Esophageal Doppler (ODM)

• Provides beat-to-beat SV/CO; good for directed mini-fluid challenges or PLR; semi-invasive; operator dependent.

Pulse-contour CO devices (e.g., FloTrac)

• Handy for trending, but accuracy can degrade in vasoplegia/arrhythmias/rapid tone shifts; mixed data vs thermodilution. Use judiciously.

Bioreactance/Thoracic bioimpedance (e.g., NICOM)

• Non-invasive CO trending; measures phase shift (bioreactance) rather than amplitude; performance varies by setting (edema, chest tubes, arrhythmia).

Pulmonary Artery Catheter (PAC) / Swan-Ganz

• Rich hemodynamics (PA pressures, PAOP, SvO₂) and helpful in complex RV failure/pulm HTN/mixed shock, but no mortality benefit in broad ICU RCTs; use selectively.

Pro tip: Pair any of the above with PLR (“internal bolus”) and track SV/CO change with echo, ODM, arterial waveform, or bioreactance to decide responsiveness while avoiding real fluid.

POCUS: Answering “Hypovolemic or Congested?”

1) IVC / IJ Veins

• Diameter & variation can reflect RAP but are context-sensitive and often unreliable alone for predicting responsiveness (ventilation mode, pressure, habitus). Use as one tile in a mosaic, not the whole picture.

2) Lung Ultrasound (LUS)

• B-lines = increased extravascular lung water (cardiogenic or non-cardiogenic). LUS is sensitive for pulmonary edema and useful to track de-resuscitation.

3) Focused Echo

• Qualitative LV/RV function;

• LVOT VTI to quantify SV changes with PLR/mini-bolus;

• Assess RV size/strain if suspect right-sided issues (PE, ARDS-RV coupling).

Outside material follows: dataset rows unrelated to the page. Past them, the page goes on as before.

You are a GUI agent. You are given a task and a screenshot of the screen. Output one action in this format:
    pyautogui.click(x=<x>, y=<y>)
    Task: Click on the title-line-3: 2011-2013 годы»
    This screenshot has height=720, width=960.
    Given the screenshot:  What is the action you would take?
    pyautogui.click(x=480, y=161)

4) VExUS (Venous Excess Ultrasound Score)

• What: Integrated congestion score combining IVC size plus Doppler of hepatic, portal, and intrarenal veins.

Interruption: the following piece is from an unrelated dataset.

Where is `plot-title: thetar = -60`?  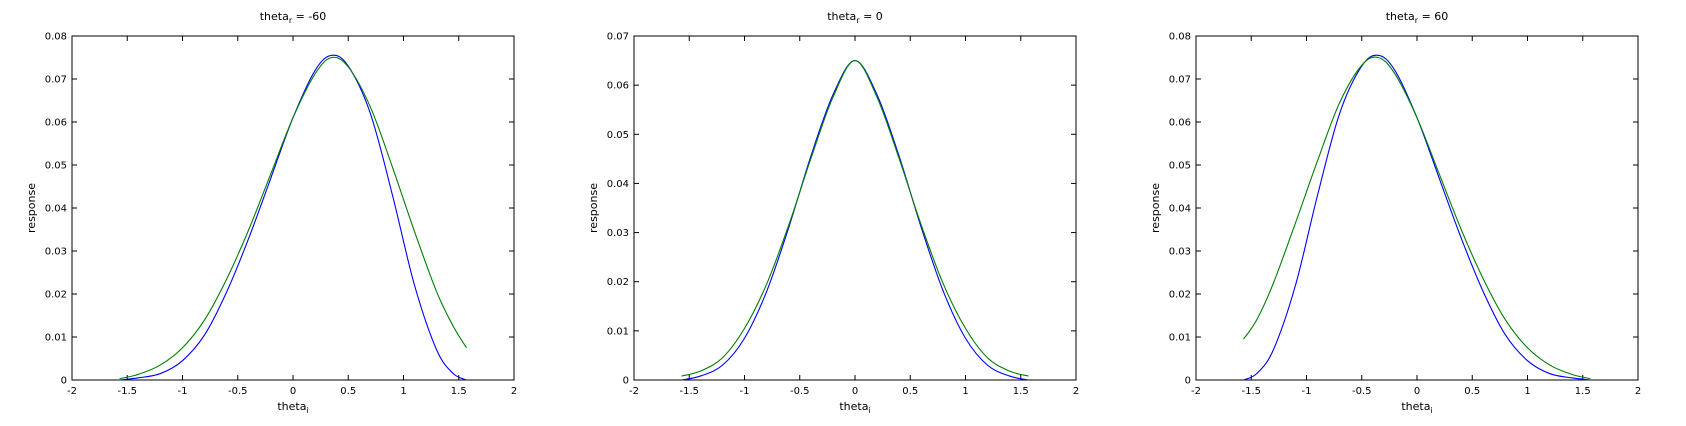
plot-title: thetar = -60 is located at coordinates (294, 18).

• Why: Moves beyond IVC to organ-level venous congestion; higher VExUS grades associate with AKI (especially after cardiac surgery) and can guide fluid removal strategies.

• How (core patterns)

  • Hepatic vein: triphasic → biphasic/reversed with severe congestion

  • Portal vein: continuous → pulsatile with congestion

  • Intrarenal vein: continuous → biphasic/monophasic with severe congestion

• Evidence snapshot: Original development work & subsequent cohorts show specificity for AKI risk, ongoing trials are testing VExUS-guided de-resuscitation.